Вся моя льготная выслуга была начислена только за загранработу, находиться в зоне военных действий, во всяком случае официально, мне не доводилось, в иностранных тюрьмах я пока, к счастью, тоже не сидел, но это все, как говорится, могло меня ожидать в будущем, хотя мне вполне хватало экзотики и всевозможных впечатлений без военных действий и иностранных тюрем, и потому я был рад этой скромной награде.

И, наконец, начался третий акт: Колповский достал из морозилки бутылку «Посольской» (все сотрудники резидентуры предпочитали виски, но посол любил именно эту водку, и мы пошли ему навстречу), поставил ее на стол, и она в считанные секунды покрылась толстой ледяной «шубой». В защищенном от возможного технического проникновения помещении резидентуры не было окон, с вентиляцией тоже было не очень, и в этом небольшом замкнутом пространстве влажность была еще выше, чем в находившейся за его пределами тропической стране.

Потрясенный нашей технической оснащенностью и заботой партии и правительства о бойцах «невидимого фронта», продемонстрированными в первых двух актах нашего спектакля, Гладышев встал и по праву старшего по должности произнес довольно пространный тост (послы не умеют говорить кратко!), в котором отдал должное как внешней разведке в целом, так и ее сотрудникам, с которыми ему плечом к плечу посчастливилось работать под одной крышей (при этом он, конечно, имел в виду настоящую крышу посольства, а не «крышу» в нашем, профессиональном понимании, поскольку она у нас была разная).
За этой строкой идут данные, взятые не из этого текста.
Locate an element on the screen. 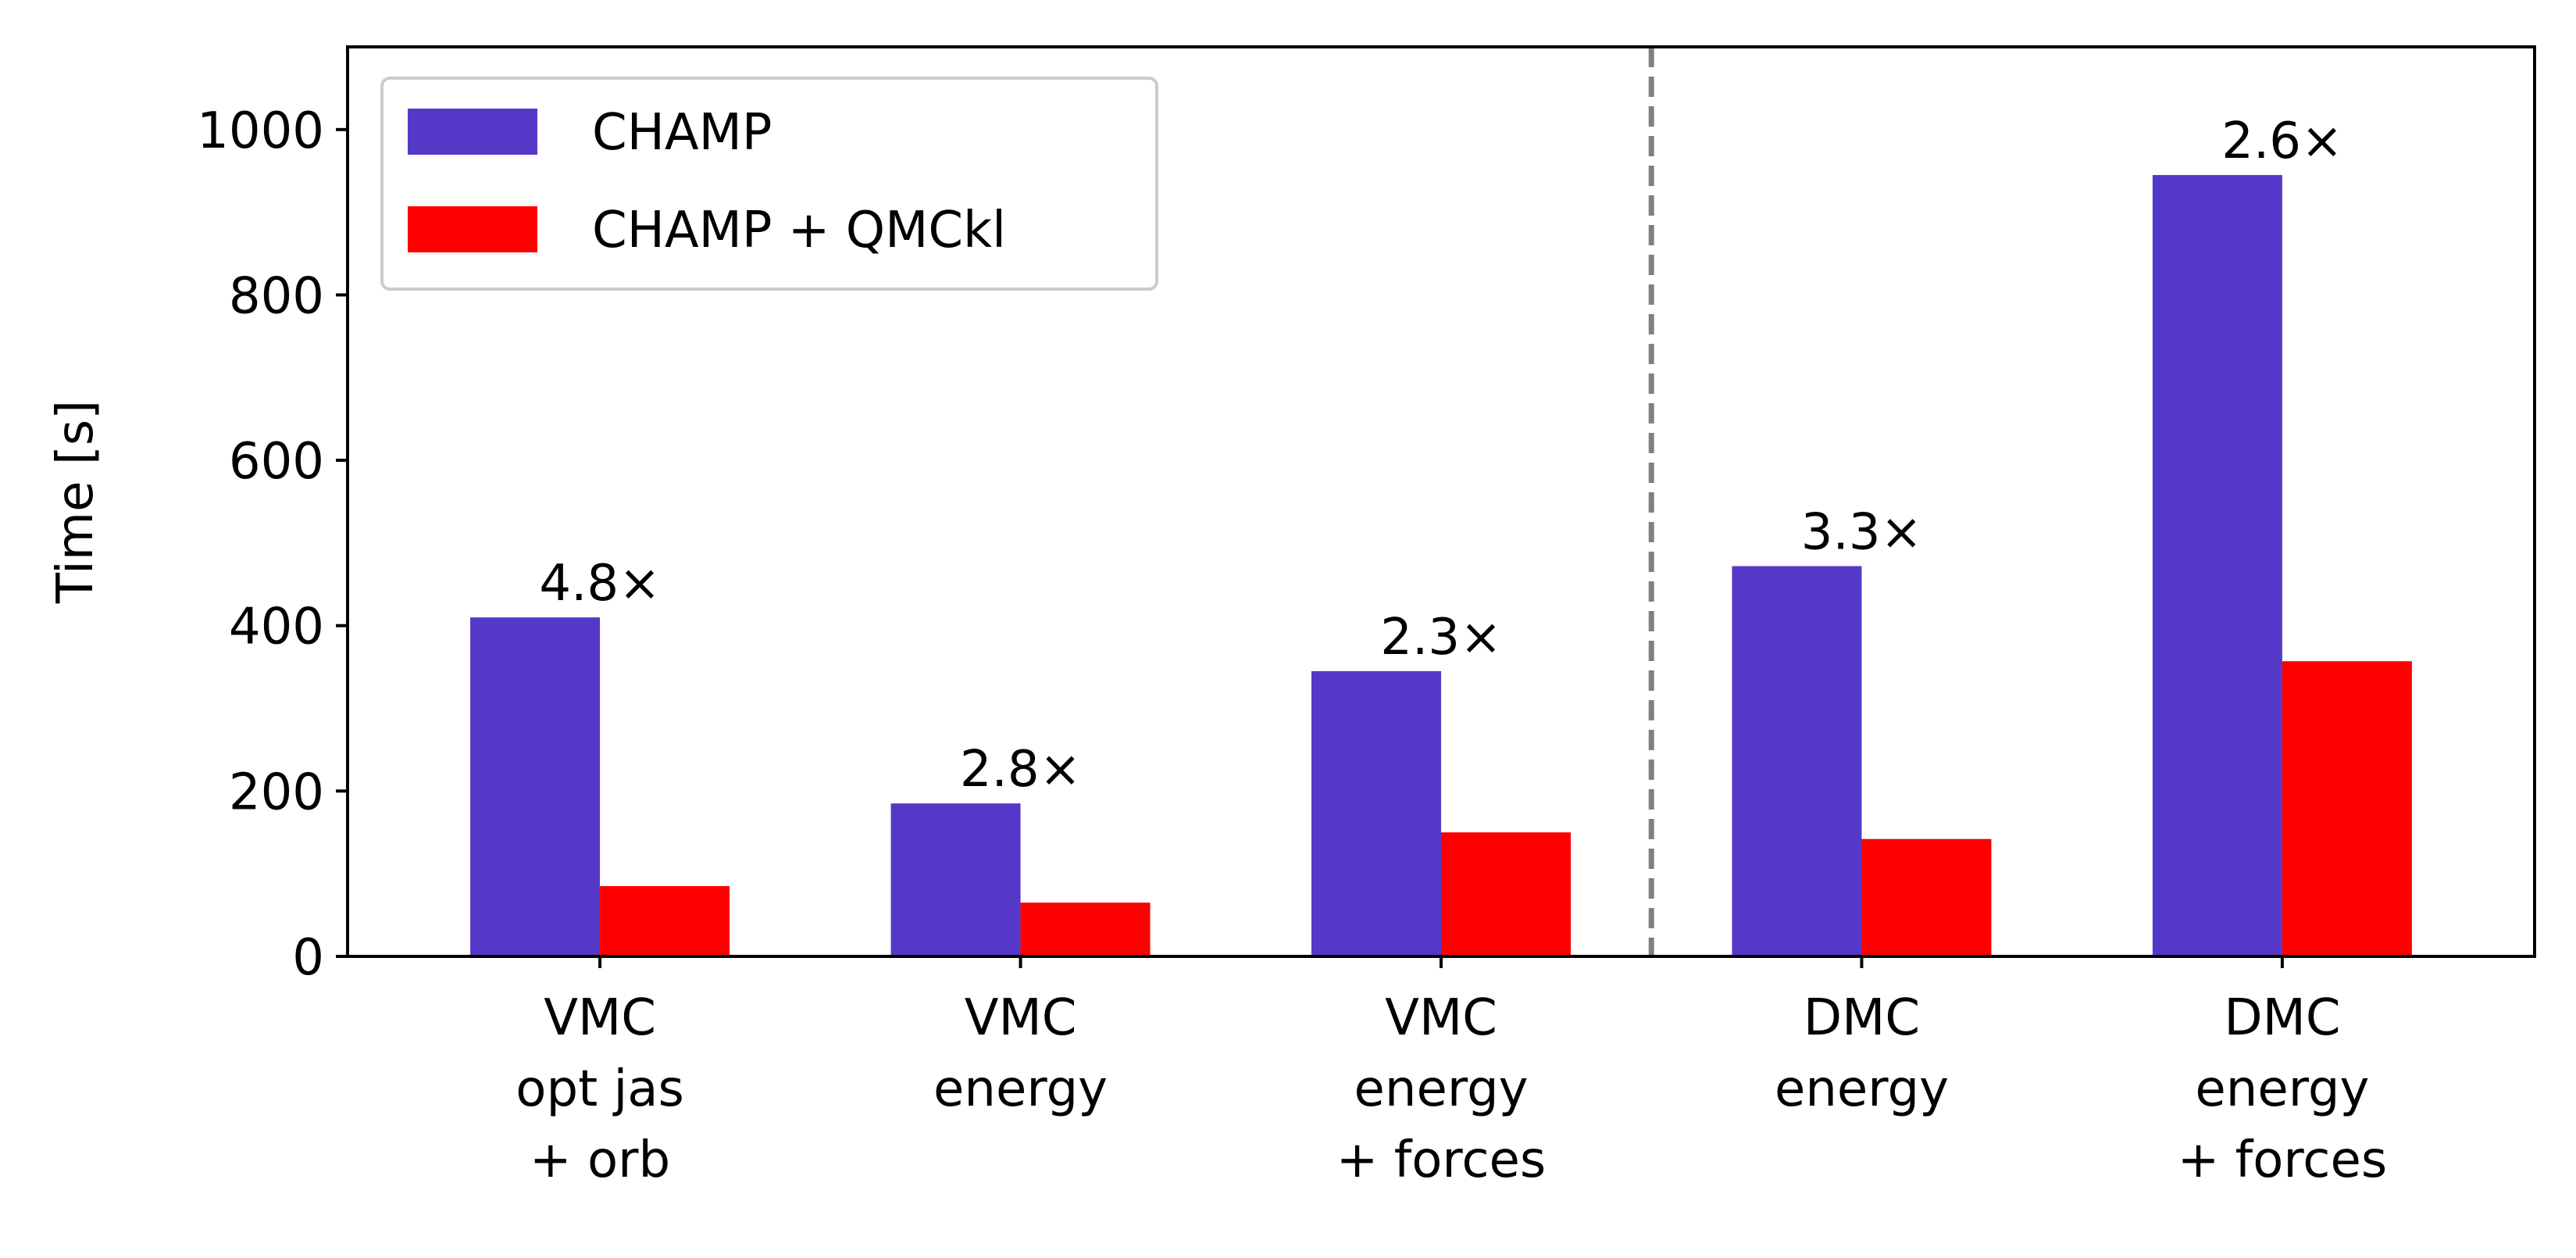 The height and width of the screenshot is (1258, 2576). speedup-label: 3.3× is located at coordinates (1861, 533).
Он особо отметил подлинно конструктивный и творческий дух, четкое взаимодействие и взаимопомощь, которые характеризуют работу посольства и резидентуры в интересах нашей великой Родины. А еще он подчеркнул, что ему очень приятно, что наша служба представлена такими мужественными, энергичными и интеллигентными сотрудниками…
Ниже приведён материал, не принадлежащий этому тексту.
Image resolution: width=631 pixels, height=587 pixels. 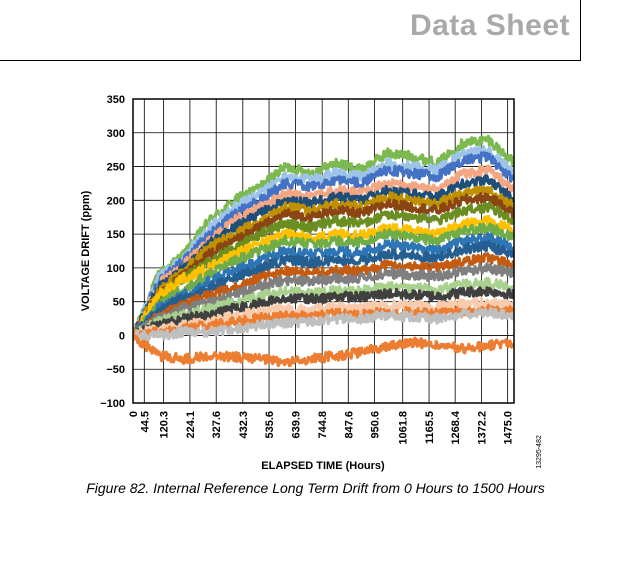 What do you see at coordinates (112, 404) in the screenshot?
I see `y-tick-label: −100` at bounding box center [112, 404].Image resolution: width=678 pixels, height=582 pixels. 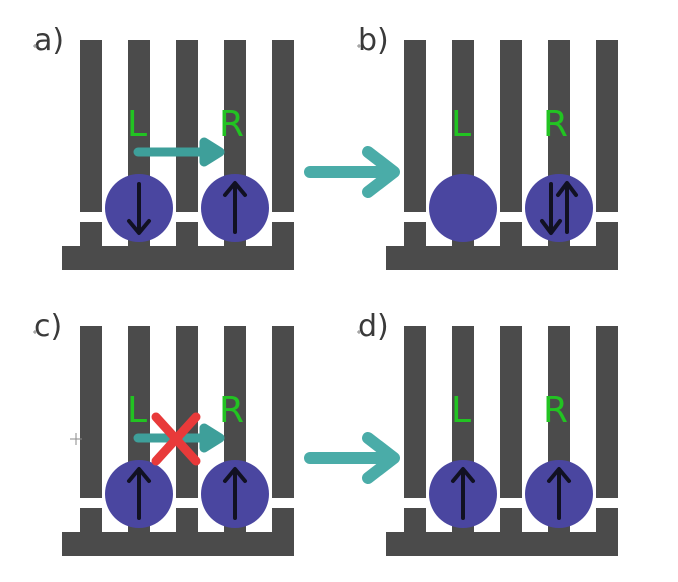 What do you see at coordinates (374, 40) in the screenshot?
I see `panel-label: b)` at bounding box center [374, 40].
С тем, что в резидентуре подобрались мужественные и энергичные люди, я еще мог согласиться, хотя на этот счет у меня были кое-какие собственные соображения. А вот что касалось нашей интеллигентности, то этот вопрос всегда казался мне весьма спорным: все зависело от того, кто и какой смысл вкладывает в понятие интеллигентности. Если иметь в виду образованность, то тут все было в полном порядке, потому что каждый из нас, кроме Ноздрина, имел по два высших образования, не считая спецшкол и различных курсов переподготовки и повышения квалификации, владел, опять же кроме Ноздрина, двумя и более иностранными языками и по своей подготовке, чего зря скромничать, превосходил большинство «чистых» сотрудников советских учреждений.
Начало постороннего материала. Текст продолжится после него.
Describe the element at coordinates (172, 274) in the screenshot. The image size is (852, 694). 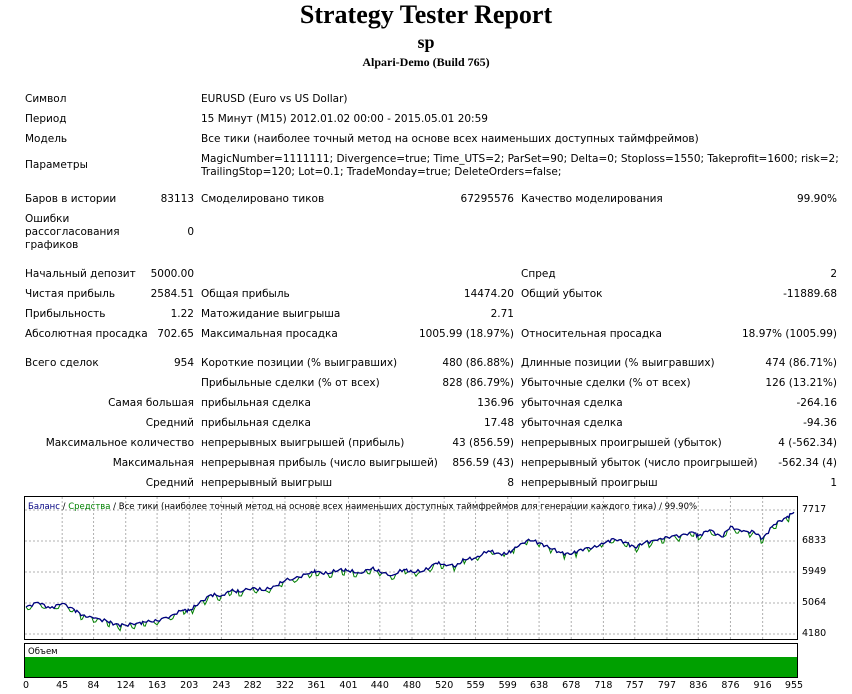
I see `deposit-value: 5000.00` at that location.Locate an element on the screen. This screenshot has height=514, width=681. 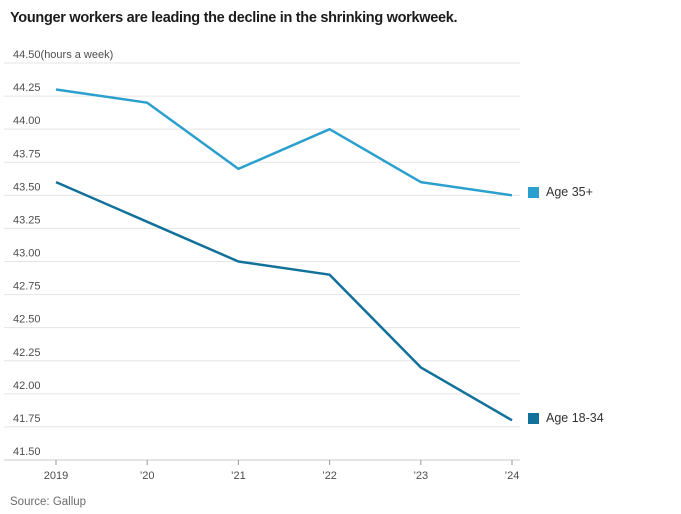
legend-item-age-35plus: Age 35+ is located at coordinates (560, 192).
Если же не сводить интеллигентность к одной лишь образованности и рассматривать это понятие во всей его широте и глубине, если учитывать подразумеваемые при этом мораль, нравственность, этику и вообще все то, что входит в десять библейских заповедей, то сразу выясняется, что по многим признакам сотрудники спецслужб не имеют нрава считаться интеллигентами.

И в самом деле, может ли считаться интеллигентом человек, который занимается таким безнравственным с точки зрения добропорядочных людей делом, как вербовка, который работает с агентами? Ведь среди них, опять же с точки зрения добропорядочных людей, далеко не каждого можно считать порядочным человеком, поскольку попадаются предатели и прочие «продажные шкуры». Можно ли считать интеллигентом человека, смыслом жизни которого стала слежка за другими людьми, который устанавливает микрофоны в чужих квартирах и кабинетах, подслушивает телефонные разговоры, перехватывает и читает чужие письма, подглядывает за частной жизнью добропорядочных граждан, ворует государственные секреты и вообще делает много такого, чего не то что интеллигентный, но просто нормальный человек делать не должен и никогда не будет? Можно ли считать интеллигентом человека, готового сделать другому человеку, и притом не всегда врагу или какому-то негодяю, любую пакость: втянуть его в шпионскую деятельность, оказывать на него давление, шантажировать, а если потребуется, то и уничтожить его морально или физически?